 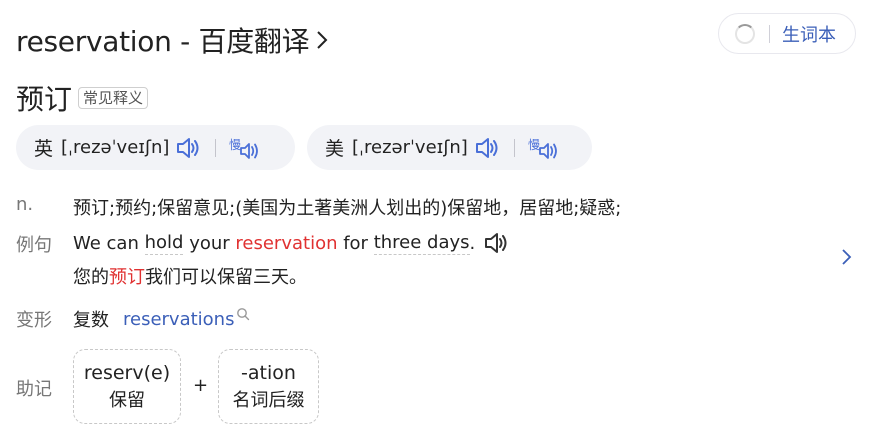 I want to click on morpheme-card: reserv(e) 保留, so click(x=127, y=386).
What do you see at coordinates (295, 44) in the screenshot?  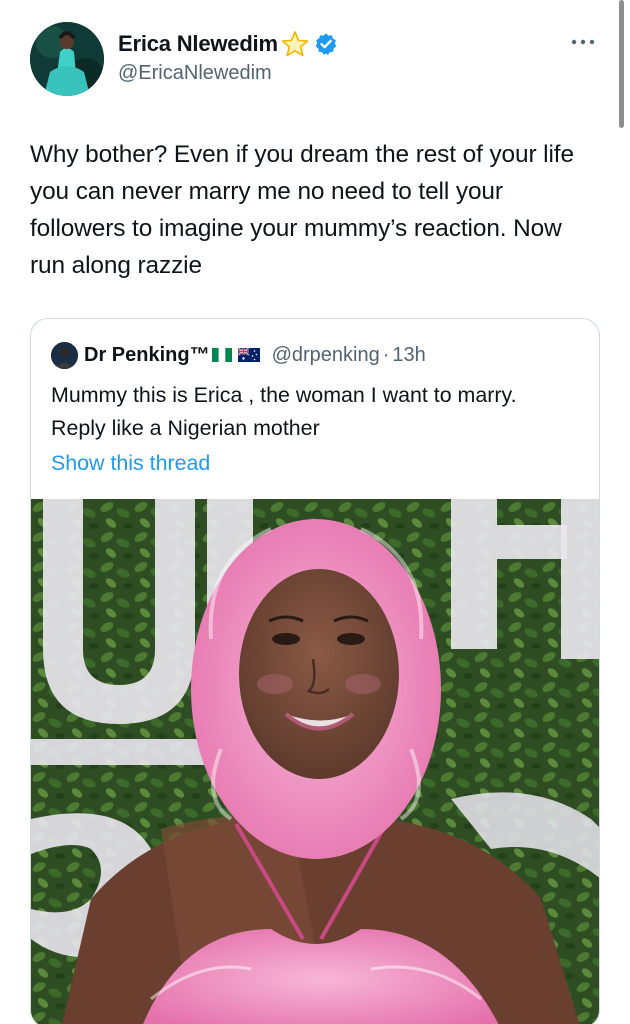 I see `star-icon` at bounding box center [295, 44].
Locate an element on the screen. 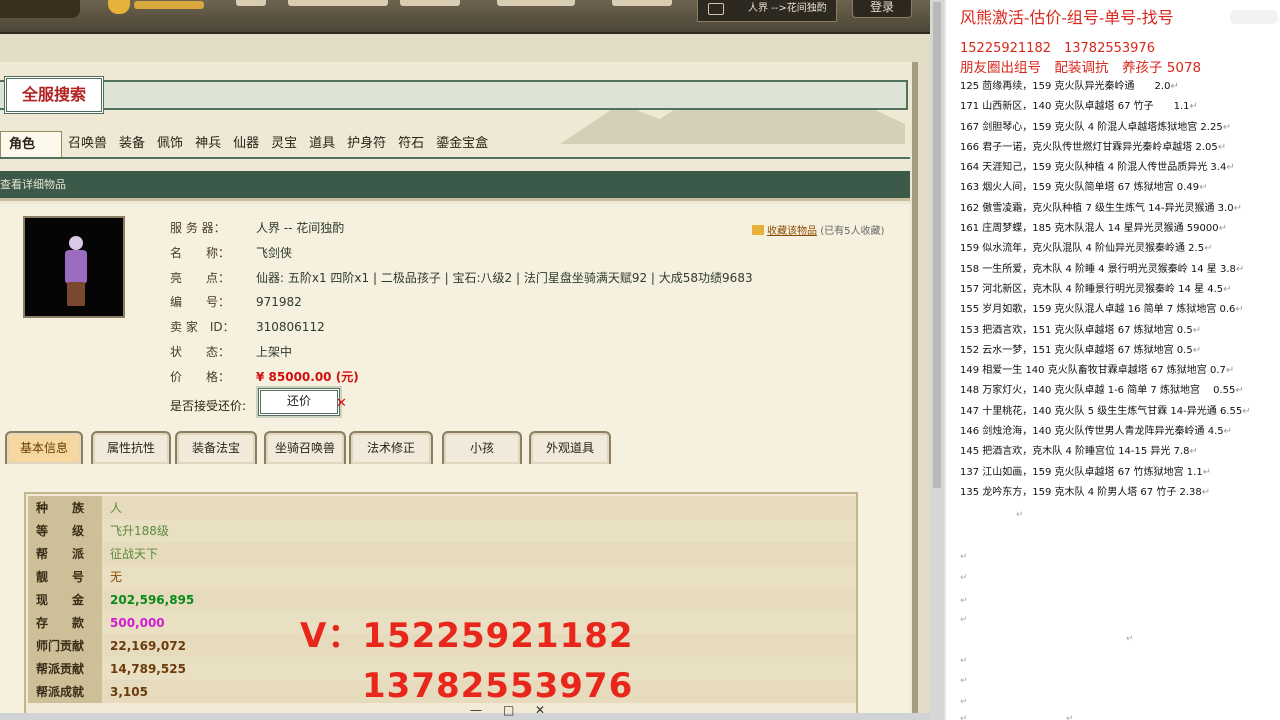 The width and height of the screenshot is (1280, 720). table-row: 等 级飞升188级 is located at coordinates (442, 530).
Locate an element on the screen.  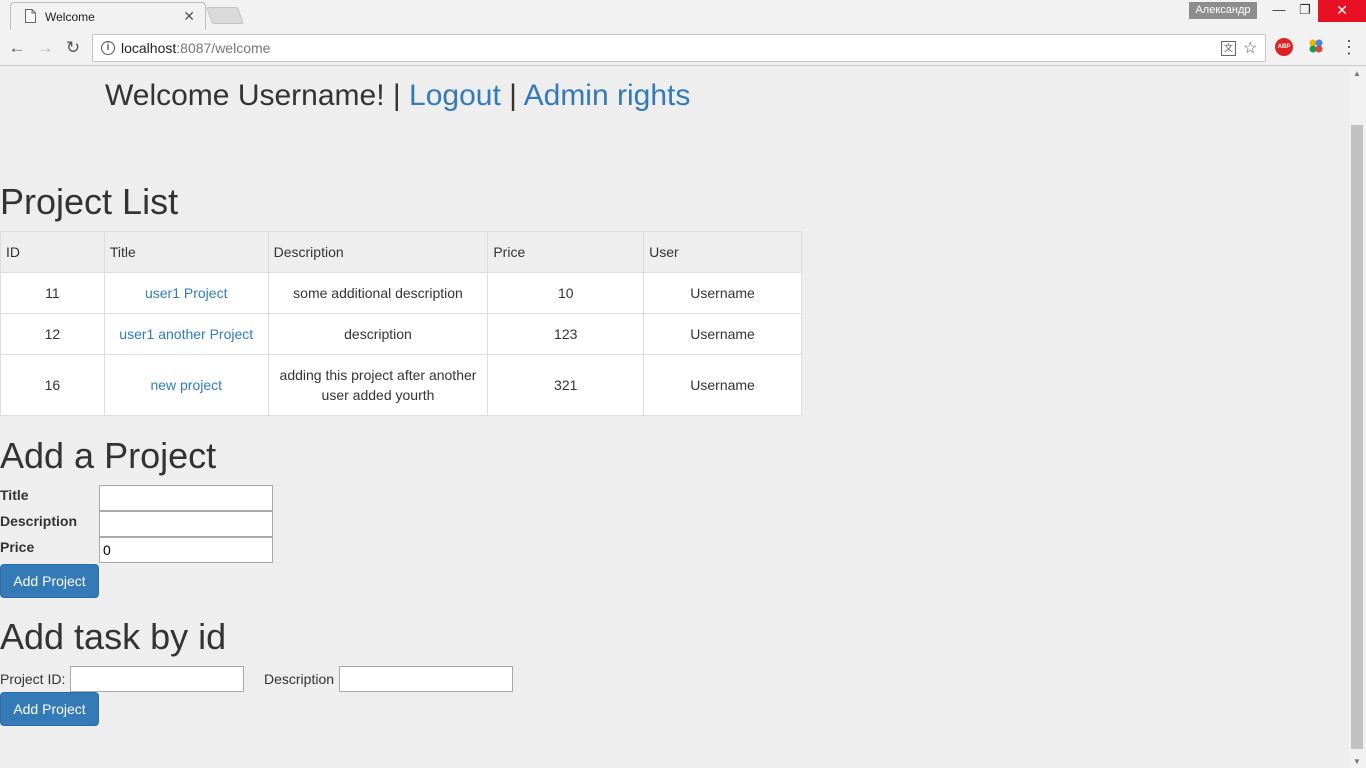
cell-title: user1 another Project is located at coordinates (186, 334).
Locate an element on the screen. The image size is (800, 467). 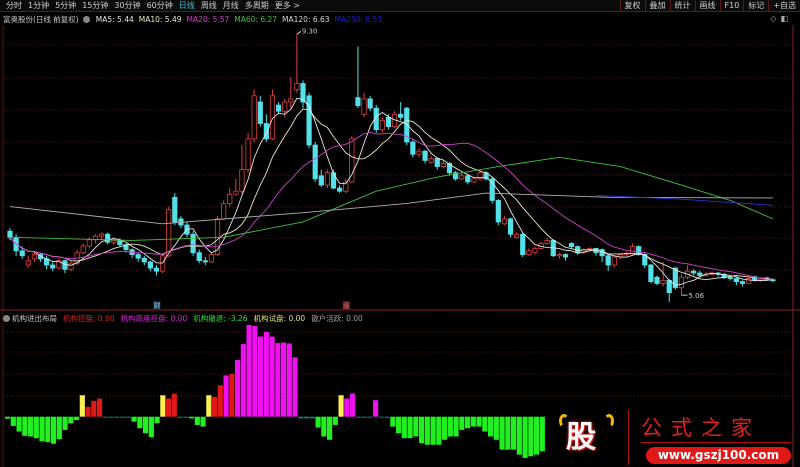
diamond-icon: ◇ is located at coordinates (773, 18).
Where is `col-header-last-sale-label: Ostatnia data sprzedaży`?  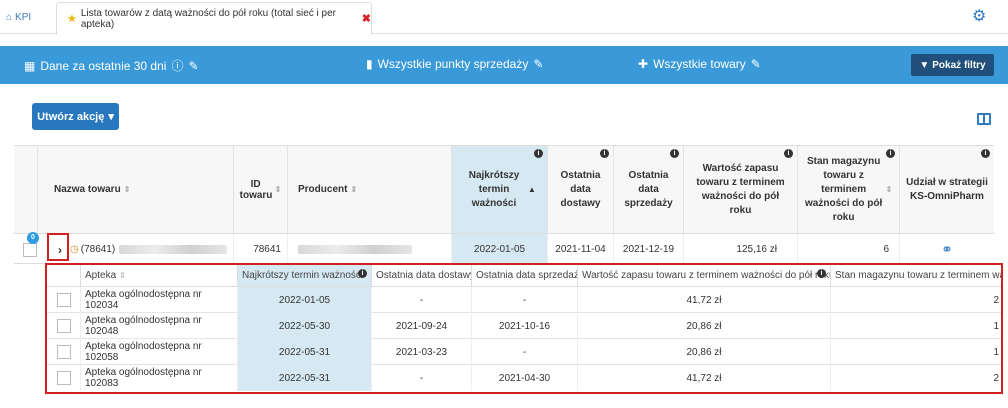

◆ ◆ ◆ ◆ ◆ ◆ ◆

Exercise directions:
Please update everything from the line containing "Locate an element on the screen. The" down to the end of the lines, replacing "image" with "screenshot" and keeping all else unchanged. Return only those lines, without the pictures.

Finished task:
Locate an element on the screen. The screenshot size is (800, 467). 
diamond-icon: ◇ is located at coordinates (773, 18).
Where is `col-header-last-sale-label: Ostatnia data sprzedaży`?  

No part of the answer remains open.